→ **Request 1**
Render the records as a Markdown table with the columns "No." and "Entry", numbering each line and omitting blank lines. Start at the line of the records that contains "Open the search" and continue through the last line of the records.

***** Selected extract *****

Anyone who has hunted either animal has found that they aren't easy to get a sight picture on, and it is most certainly not like "shooting fish in a barrel". In this area the coyotes are very educated and most will not respond to a caller. In fact most of the time calling or using an electronic caller is counter productive as they have learned that it is probably a hunter and vamoose the AO quickly.

Most of my shots on coyotes are at medium (500 yards) to long range only, and are taken at sunrise or sunset depending on the moon phase. I scout for sign (tracks) in the most likely avenue of approach to the dinner they hope to get, and then set up to catch them en-route from their den to the dinner table. My sets are all on cattle ranches and are among the cattle as that is where you find the bastards. They eat the afterbirth and the calves, and as pointed out by someone else in this thread, will attack a cow in the middle of giving birth to take the calf when the cow is virtually helpless. I have seen a number of new born calf carcasses that have accidentally been stomped by the mother trying to defend the calf from coyotes or wolves also.

Coyotes are the most adaptable predator on the face of this planet and are the only predator that you will find coexisting in a built up urban or even a city environment. I have seen coyotes in broad daylight in a city or in the suburbs walking around like a stray dog going from trash can to dumpster looking for a meal, and the residents of the area not even aware that the animal isn't a dog! The last time I witnessed that was in the Southside of Chicago at 103rd Street and Damen Avenue. The batsard was walking through a field by a liquor store and there was a crowd of people hanging out there that were totally oblivious to the animal which was no further than 50 to 75 yards from them, and again IN BROAD DAYLIGHT! He trotted across the field and entered an alley behind a restaurant and went straight for the dumpster as if he owned the place.

***** Information shown *****

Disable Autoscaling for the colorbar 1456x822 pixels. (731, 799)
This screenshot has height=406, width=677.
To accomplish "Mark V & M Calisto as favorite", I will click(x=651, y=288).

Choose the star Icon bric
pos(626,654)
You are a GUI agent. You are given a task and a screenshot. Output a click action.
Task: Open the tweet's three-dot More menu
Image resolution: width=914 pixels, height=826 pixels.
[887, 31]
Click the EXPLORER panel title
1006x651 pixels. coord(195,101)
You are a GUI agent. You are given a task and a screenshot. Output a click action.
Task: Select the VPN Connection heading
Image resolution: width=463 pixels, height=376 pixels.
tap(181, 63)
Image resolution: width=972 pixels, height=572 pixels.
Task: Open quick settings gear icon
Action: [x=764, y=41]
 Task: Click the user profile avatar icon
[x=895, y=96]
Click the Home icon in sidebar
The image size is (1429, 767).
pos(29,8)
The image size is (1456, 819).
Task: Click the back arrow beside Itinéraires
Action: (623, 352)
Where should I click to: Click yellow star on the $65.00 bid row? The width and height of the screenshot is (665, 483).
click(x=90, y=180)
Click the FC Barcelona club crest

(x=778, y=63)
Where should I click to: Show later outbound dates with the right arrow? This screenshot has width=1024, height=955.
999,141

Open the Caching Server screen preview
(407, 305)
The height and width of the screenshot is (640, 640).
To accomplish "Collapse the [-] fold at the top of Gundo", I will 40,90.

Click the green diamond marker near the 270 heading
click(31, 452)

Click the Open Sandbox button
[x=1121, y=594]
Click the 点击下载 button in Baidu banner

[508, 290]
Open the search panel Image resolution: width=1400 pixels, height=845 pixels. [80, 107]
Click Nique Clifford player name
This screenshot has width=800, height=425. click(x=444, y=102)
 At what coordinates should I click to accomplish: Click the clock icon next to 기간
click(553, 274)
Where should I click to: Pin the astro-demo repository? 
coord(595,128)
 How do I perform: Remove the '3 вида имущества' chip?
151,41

*****

→ **Request 2**
From the account of hunting coyotes, copy word for word the passage that begins at "Most of my shots" and ends after "or wolves also.".

→ **Full solution 1**
| No. | Entry |
|---|---|
| 1 | Open the search panel Image resolution: width=1400 pixels, height=845 pixels. [80, 107] |
| 2 | Click Nique Clifford player name |
| 3 | This screenshot has width=800, height=425. click(x=444, y=102) |
| 4 |  At what coordinates should I click to accomplish: Click the clock icon next to 기간 |
| 5 | click(553, 274) |
| 6 | Where should I click to: Pin the astro-demo repository?  |
| 7 | coord(595,128) |
| 8 |  How do I perform: Remove the '3 вида имущества' chip? |
| 9 | 151,41 |

→ **Full solution 2**
Most of my shots on coyotes are at medium (500 yards) to long range only, and are taken at sunrise or sunset depending on the moon phase. I scout for sign (tracks) in the most likely avenue of approach to the dinner they hope to get, and then set up to catch them en-route from their den to the dinner table. My sets are all on cattle ranches and are among the cattle as that is where you find the bastards. They eat the afterbirth and the calves, and as pointed out by someone else in this thread, will attack a cow in the middle of giving birth to take the calf when the cow is virtually helpless. I have seen a number of new born calf carcasses that have accidentally been stomped by the mother trying to defend the calf from coyotes or wolves also.